Background information
- Born: 1965 (age 60–61) Osaka, Japan
- Genres: Psychedelic rock
- Instruments: Guitar, Sitar, Vocals, Violin, Hurdy-Gurdy, Bass Guitar, Bouzouki
- Years active: 1978–present

= Kawabata Makoto =

Kawabata Makoto (河端 一) (born 1965) is a Japanese musician and founding member of the band Acid Mothers Temple. He was part of one line-up of Gong when Acid Mothers Temple and Gong briefly fused into one group.

==Early life==
He was born in Osaka.

== Band history ==
Kawabata is chiefly famous for his leadership of Acid Mothers Temple and its variants; however, he has also played in many other bands since the start of his career in 1978. Some of these bands are:

- Baroque Bordello
- Toho Sara
- Erochika
- Tsurubami
- Musica Transonic
- Mainliner
- Mothers of Invasion
- Nishinihon
- Floating Flower

== Solo discography ==

In addition to the many records recorded with bands, Kawabata Makoto has an extensive solo discography. Major releases are:

- The 'Private Tapes' series (1999–2004)
- Inui.1 (2000)
- Inui.2 (2000)
- I'm in Your Inner Most (2001)
- Hosanna Mantra (2007)
- Inui.4 (2007)
- We're one-sided lovers each other's (2013- Bam Balam.records)

== Musical philosophy ==
In 2000, Kawabata wrote "Music, for me, is neither something that I create, nor a form of self-expression. All kinds of sounds exist everywhere around us, and my performances solely consist of picking up these sounds, like a radio tuner, and playing them so that people can hear them."

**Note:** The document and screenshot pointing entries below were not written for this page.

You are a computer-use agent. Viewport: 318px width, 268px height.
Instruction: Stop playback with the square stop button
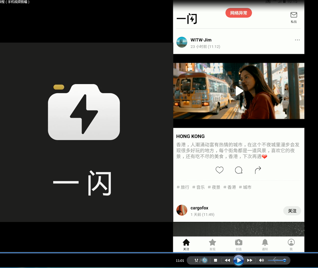215,260
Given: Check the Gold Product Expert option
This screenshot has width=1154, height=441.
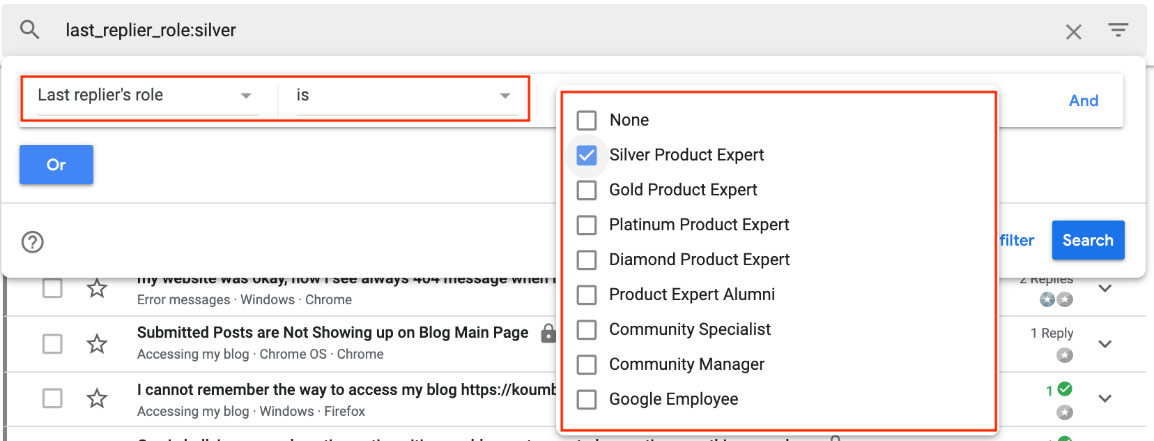Looking at the screenshot, I should point(587,190).
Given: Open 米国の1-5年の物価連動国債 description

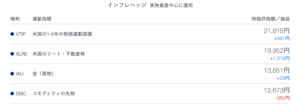Looking at the screenshot, I should [x=62, y=34].
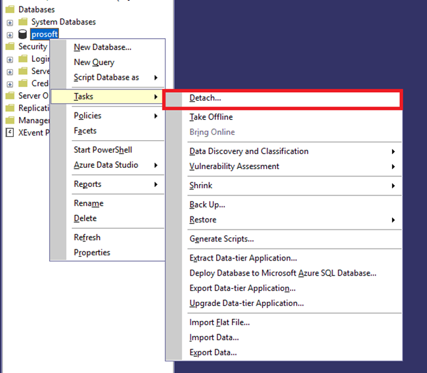Click the XEvent Profiler icon

tap(10, 132)
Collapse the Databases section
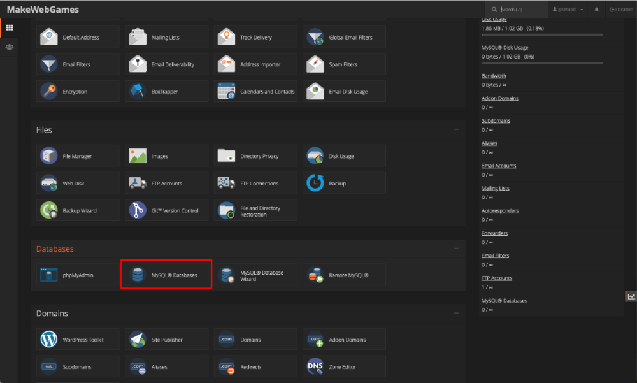The image size is (637, 383). [x=456, y=249]
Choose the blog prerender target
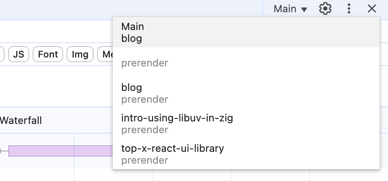Image resolution: width=388 pixels, height=181 pixels. [x=246, y=93]

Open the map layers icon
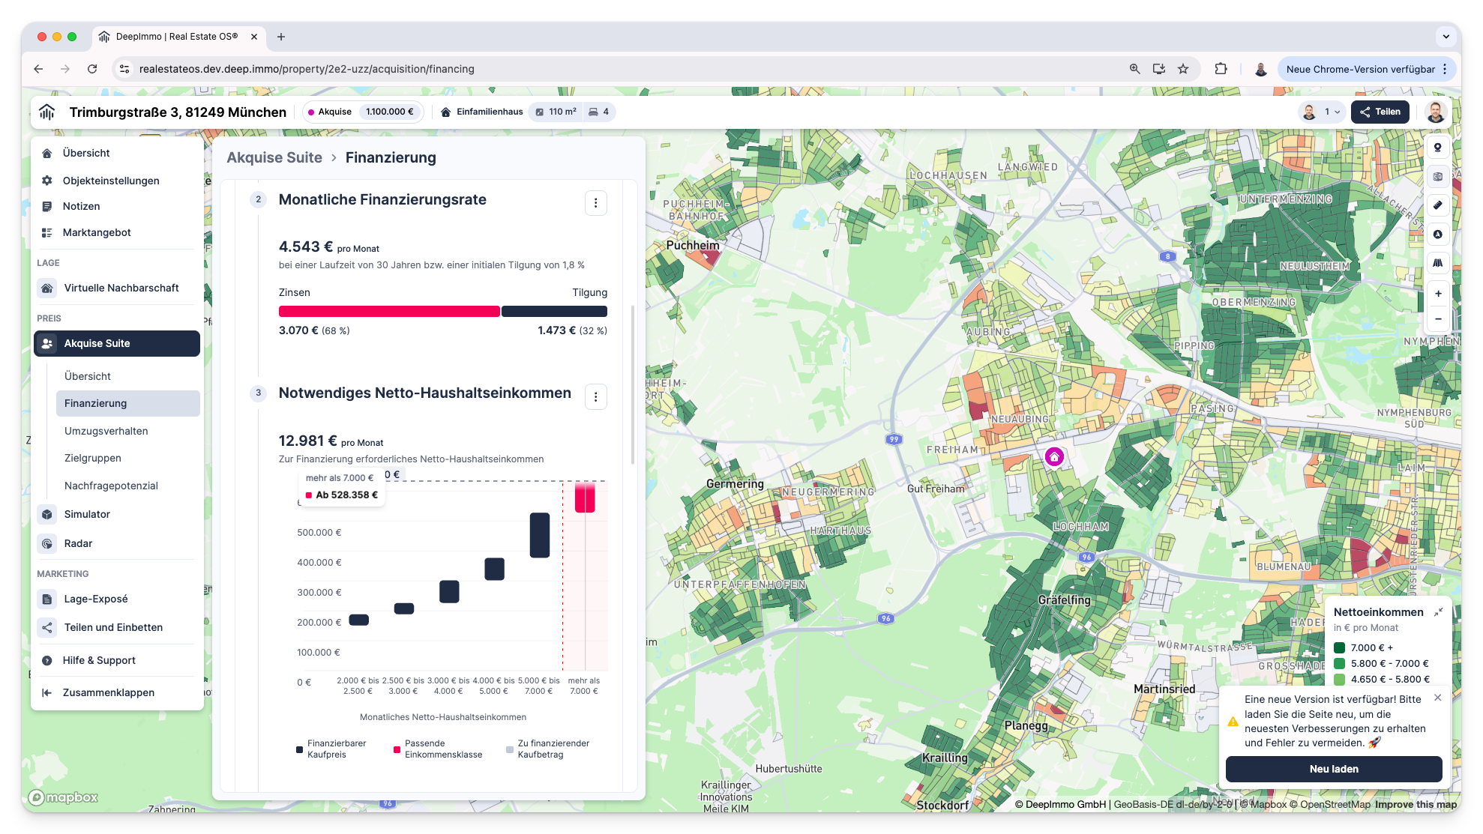pyautogui.click(x=1437, y=263)
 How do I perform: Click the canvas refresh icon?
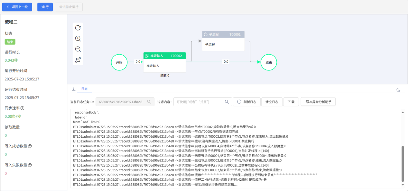pos(78,28)
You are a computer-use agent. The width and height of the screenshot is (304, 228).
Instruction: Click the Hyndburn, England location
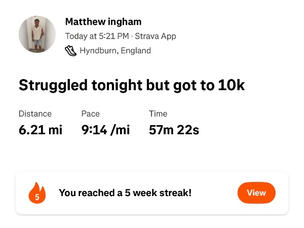[115, 51]
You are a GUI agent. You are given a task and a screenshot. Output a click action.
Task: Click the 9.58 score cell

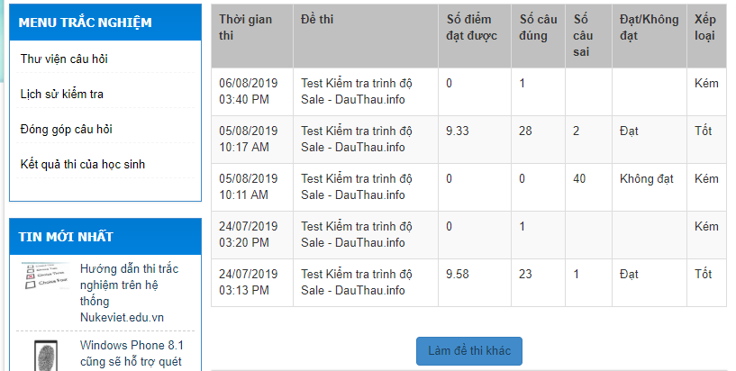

"When I was a kid, I really loved Ritchie Blackmore – not so much the guitar style, just I liked his look, atmosphere, on the stage. Always, he stood on this side [right], also the stratocaster, and black clothes, and very aggressive [playing]. I really loved this image, so I wear just black. Also – easy to co-ordinate!"